Michigan State, which should come in as one of the preseason favorites despite losing expected NBA draft picks Miles Bridges and Jaren Jackson Jr., will be difficult to beat in East Lansing. Coming off a 30-point loss at the Breslin Center last season won't be easy for Kevin Huerter and Anthony Cowan Jr. to forget.

The Terps could win at least one game between trips to Iowa City and Piscataway. Considering the number of Maryland fans that have shown up for the team's two previous trips to Rutgers, that's probably where Turgeon's team can get a road win.

Home and away opponents (Anywhere from 7-7 to 9-5, depending on whether Fernando leaves)

Of the teams the Terps will face at home and away, only Michigan expects to be in the hunt for a regular-season title. A lot will hinge on what Fernando decides to do.

With what happened against Michigan last season — a heartbreaking, head-scratching last-second loss in Ann Arbor and an embarrassing 24-point loss at home on Senior Day — you have have to figure that Maryland will be fired up to see John Beilein's team.

Nebraska and Penn State are also question marks. James Palmer Jr., who torched the Terps for 25 points in the second half in Lincoln last season, declared for the draft but did not hire an agent, meaning he could return for his senior season. Tony Carr, who led the Nittany Lions to a National Invitation Tournament championship, also declared for the draft and committed to hiring an agent, ending his college career.

Maryland freshman center Bruno Fernando has declared for the NBA draft, but will go through the process without hiring an agent in order to maintain his NCAA eligibility in the event he returns to College Park for his sophomore season.

Wisconsin should make a move in the league if center Ethan Happ returns for his redshirt senior year and the Badgers can avoid injuries, but Purdue will be rebuilding whether rising junior guard Carsen Edwards comes back or not.

Minnesota could make the biggest jump with the return to health of forward Amir Coffey. While the Gophers will still need to find a replacement for center Reggie Lynch, Richard Pitino's team will likely be as hungry as Turgeon's.

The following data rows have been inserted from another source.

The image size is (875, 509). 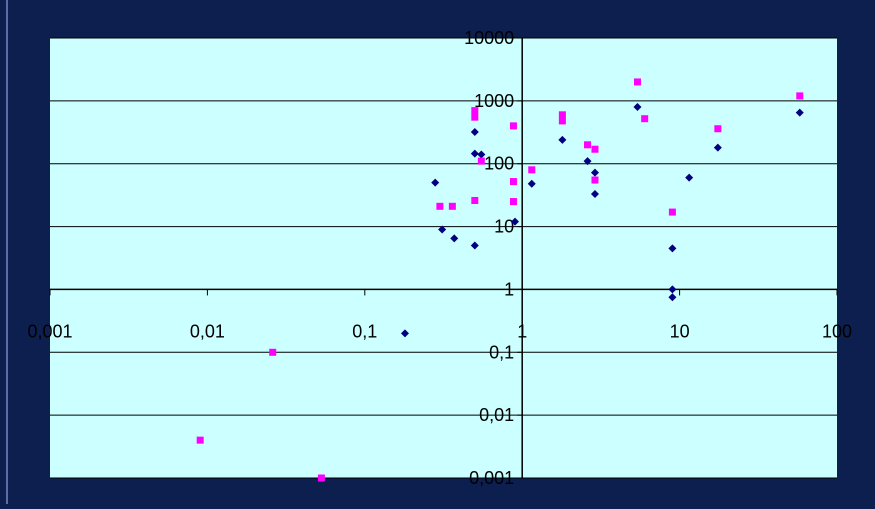 I want to click on x-tick-label: 10, so click(x=680, y=331).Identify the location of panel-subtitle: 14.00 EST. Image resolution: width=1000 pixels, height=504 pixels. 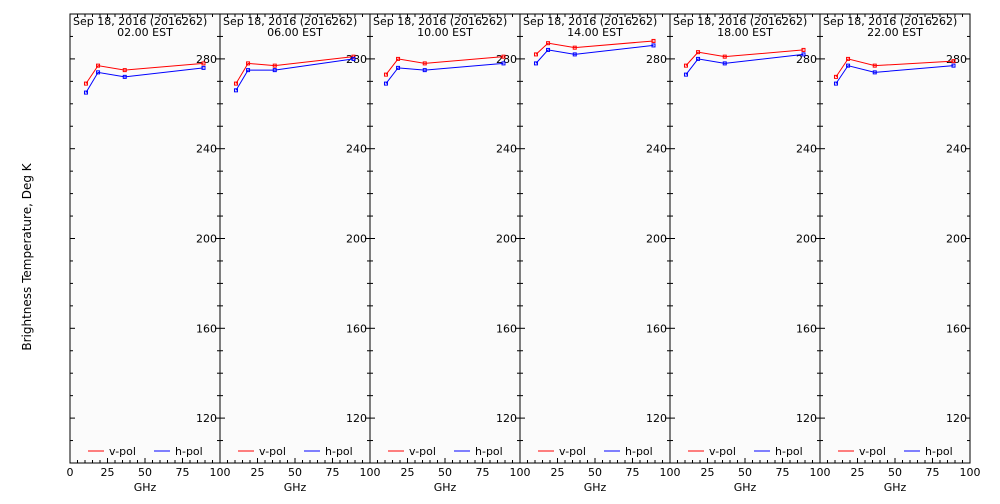
(595, 32).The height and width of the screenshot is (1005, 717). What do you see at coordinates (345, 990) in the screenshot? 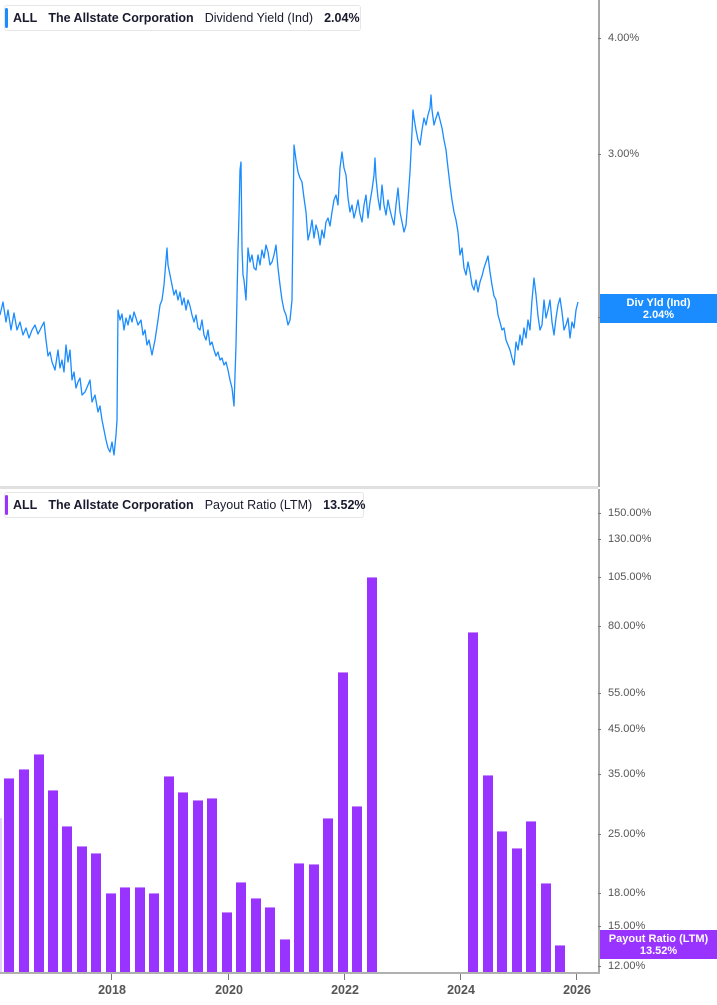
I see `x-tick-label: 2022` at bounding box center [345, 990].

Though Big Ten Player of the Year Keita Bates-Diop has not signed with an agent after declaring for the draft, the chances of his return to Ohio State for a redshirt senior year seem unlikely based on recent draft projections.

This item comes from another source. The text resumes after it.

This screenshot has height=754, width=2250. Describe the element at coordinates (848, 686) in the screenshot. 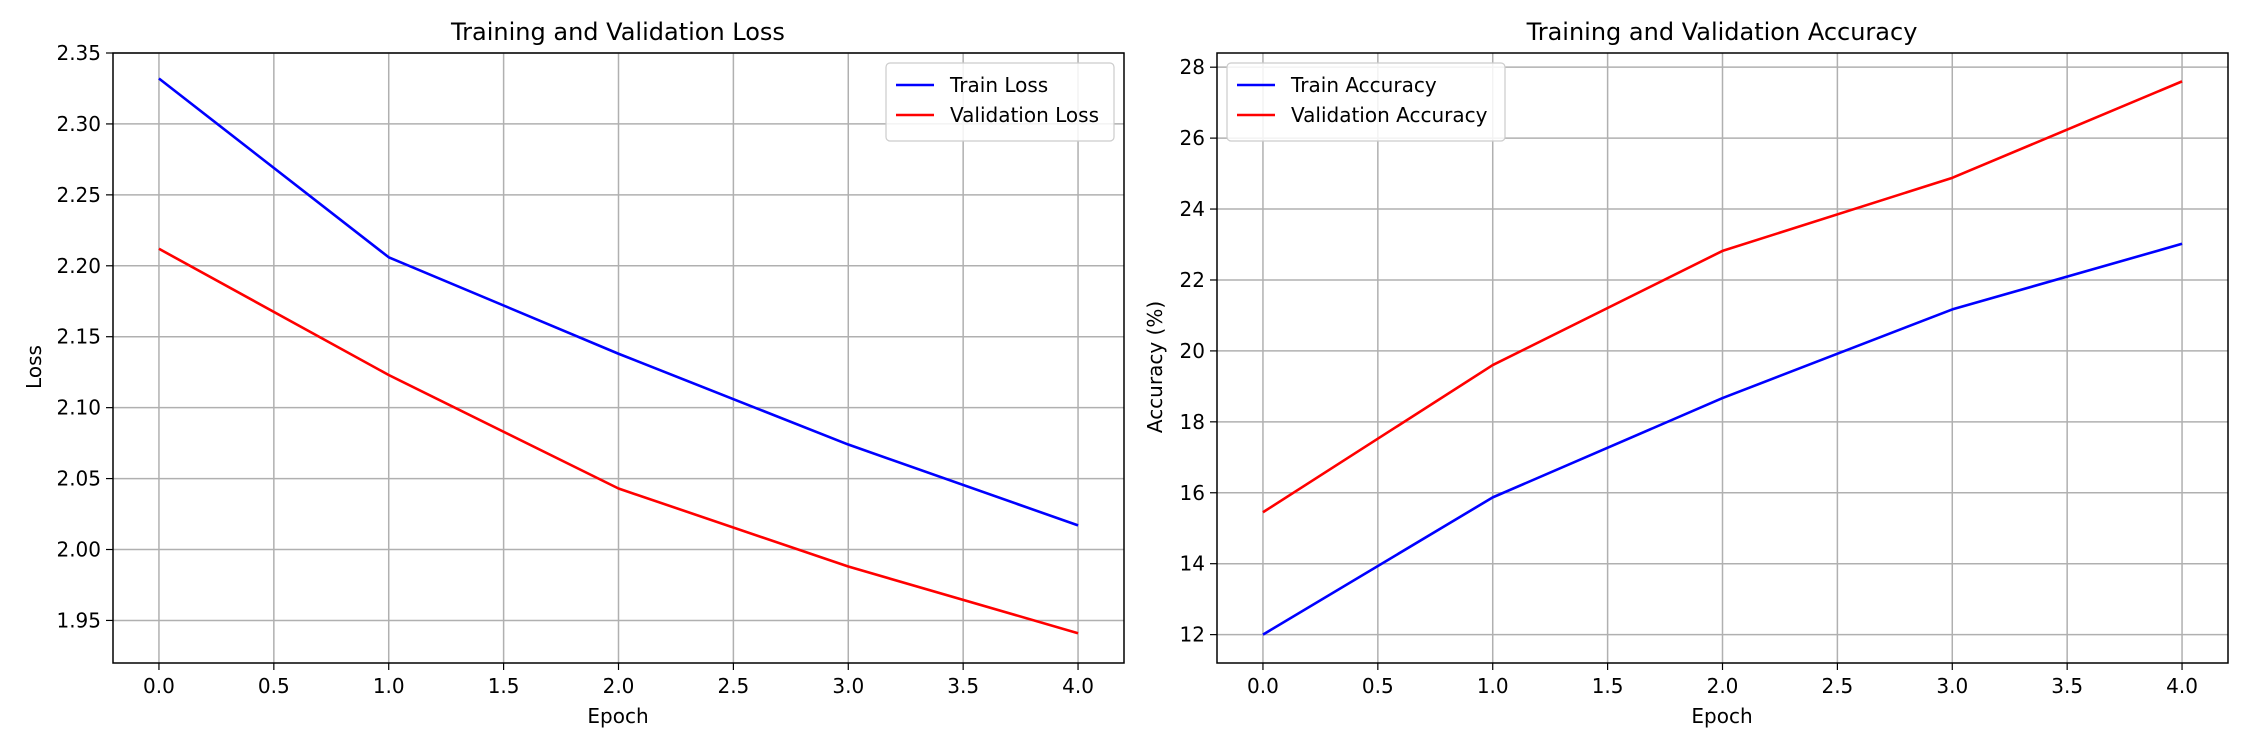

I see `loss-chart-xtick-label-6: 3.0` at that location.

The loss of guards Kam Williams (Mount Saint Joseph) and grad student Andrew Dakich will also hurt, but Big Ten Coach of the Year Chris Holtmann showed enough chops last season to not bury the Buckeyes completely.

A lot will depend on when Maryland plays certain teams, as is usually the case.

Last season's schedule gave the Terps more than adequate breaks between most games, but Turgeon pointed out that alternating between home and road games never allowed his team to build some momentum.

It was one of many excuses given for a disappointing year, but one that had more legitimacy than most.